Audio recording on Ubuntu from cassette player or any other sound source?

Johnny Rosenberg gurus.knugum at gmail.com
Sun May 24 15:49:03 UTC 2009


2009/5/24 Afan Pasalic <afan at afan.net>:
> Hi,
> I got several audio cassettes/tapes with some my old stuff recorded in
> 70's. I want to transfer them to comp in mp3 format.
>
> What application will do the best?
>
> Thanks,
> Afan

I just want to add that I strongly recommend to avoid mp3 for tasts
like this. Old cassette recordings from the 70's probably contains a
lot of noise, and noise is something that lossy formats like MP3, OGG
Vorbis, WMA etcetera, can't handle well. The noise tend to confuse
those algorithms making it hard to create a well sounding file, unless
one of the absolutely highest bitrates is choosen.

I would rather recommend to use the FLAC format. It's lossless and it
supports tags and Ubuntu supports it by default. If you play your
files with SongBird you obtain gapless playback of your files.
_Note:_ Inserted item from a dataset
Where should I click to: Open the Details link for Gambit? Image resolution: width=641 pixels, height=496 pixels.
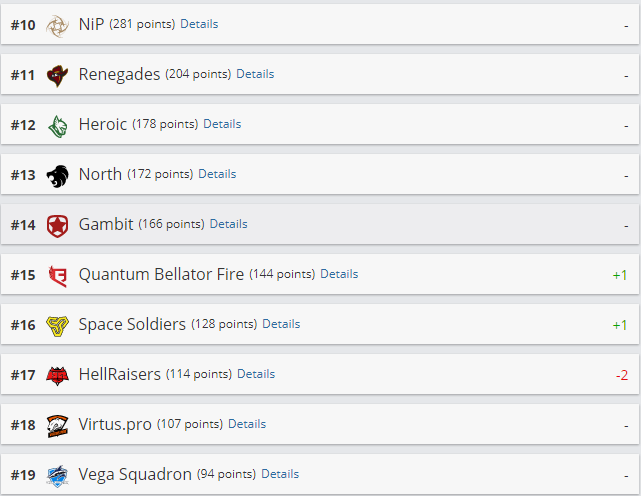(229, 224)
FLAC involves some compression, but with no loss of audio quality at
all. On the other hand, the files can't be compress as much as with
those lossy formats. Compared to a WAV file (no compression) the
corresponding FLAC will often be somewhere between something like 30%
– 70% of the original size. It depends a lot of the kind of music. I
have noticed that my classical files use fewer bytes/minute than other
files.

But it's your choice of course, but don't be surprised if the sound
quality for the MP3 files are surprisingly poor.